A platform cart with scissor lift allows for transporting and positioning loads for easy access.
Stacking capabilities are also critical for many applications. Workers may need a cart that can stack pails, barrels or other cylindrical-shaped containers. Galante recalls observing a worker manually lifting 5-gallon latex paint pails from a cart.
“I was glad to see she was using a four-wheel cart rather than trying to carry those heavy pails, but it quickly became obvious that transport was only part of the problem,” he says. “All that lifting of heavy pails is a major stressor, and over the course of a shift that same employee might lift dozens of pails.”
Carts with lifting capabilities can pick a pail off of the floor or a pallet and then raise it up to place it on a counter or shelf with no manual handling.
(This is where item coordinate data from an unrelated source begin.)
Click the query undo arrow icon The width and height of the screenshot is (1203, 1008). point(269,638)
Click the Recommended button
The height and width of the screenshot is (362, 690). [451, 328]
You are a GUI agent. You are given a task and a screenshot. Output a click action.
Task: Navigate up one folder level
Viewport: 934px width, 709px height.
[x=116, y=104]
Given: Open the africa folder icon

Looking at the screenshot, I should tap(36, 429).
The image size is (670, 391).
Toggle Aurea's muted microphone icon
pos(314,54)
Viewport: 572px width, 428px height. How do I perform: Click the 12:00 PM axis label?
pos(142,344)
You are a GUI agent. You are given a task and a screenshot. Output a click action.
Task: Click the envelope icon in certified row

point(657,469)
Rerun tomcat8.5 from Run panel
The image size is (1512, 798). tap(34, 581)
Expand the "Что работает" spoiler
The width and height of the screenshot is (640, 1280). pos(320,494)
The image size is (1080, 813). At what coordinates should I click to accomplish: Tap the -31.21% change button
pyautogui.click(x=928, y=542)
Focus on Long-Term Savings
After facility managers determine the appropriate solutions, they should apply them consistently throughout the operations, Galante says. Organizations often hesitate to address all of the potential issues because they’re concerned about the upfront cost. But delaying ergonomic upgrades or implementing only partial solutions can have major implications on long-term workers’ compensation costs.
Workers’ compensation underwriters monitor trends over a period of time before lowering their premiums. This means organizations must prove their solutions are working. A single adjustment won’t result in immediate savings, Galante says.
“It might take a few years because it’s based on history,” he says. “If you have a high incident rate of back injuries, the premiums are not going to drop until incidents drop.”
This 5-gallon pail handling device solves two problems: transporting and lifting.
One New Jersey grocery company reduced its workers’ compensation costs to $300,000 from $1.1 million over a three-year period by implementing a series of complete comprehensive ergonomic solutions, Galante says. “The equipment helped workers eliminate manual material handling problems,” he says.
This tilter positions 4-wheel carts and their contents at a convenient access angle.
The company made a one-time investment of less than $200,000 for ergonomic equipment but can expect more than $800,000 in savings annually, Galante says.
Heal Workforce Wounds
The benefits of proper ergonomic interventions go beyond cost savings. Aging workers who may lack the agility they had decades earlier can perform their jobs much more efficiently and safely. In turn, productivity and workforce satisfaction increases significantly, as well.
In addition, finding more workers or replacing retirees has become much more challenging. This means companies must find solutions that make their existing workforce more productive and satisfied to increase retention rates.
“Protecting the employees you have today is far more important than in the past,” Galante says.
Job satisfaction and making people physically comfortable with their job helps retain them and makes it easier to introduce new employees to the manual material handling tasks that must be done, Galante says.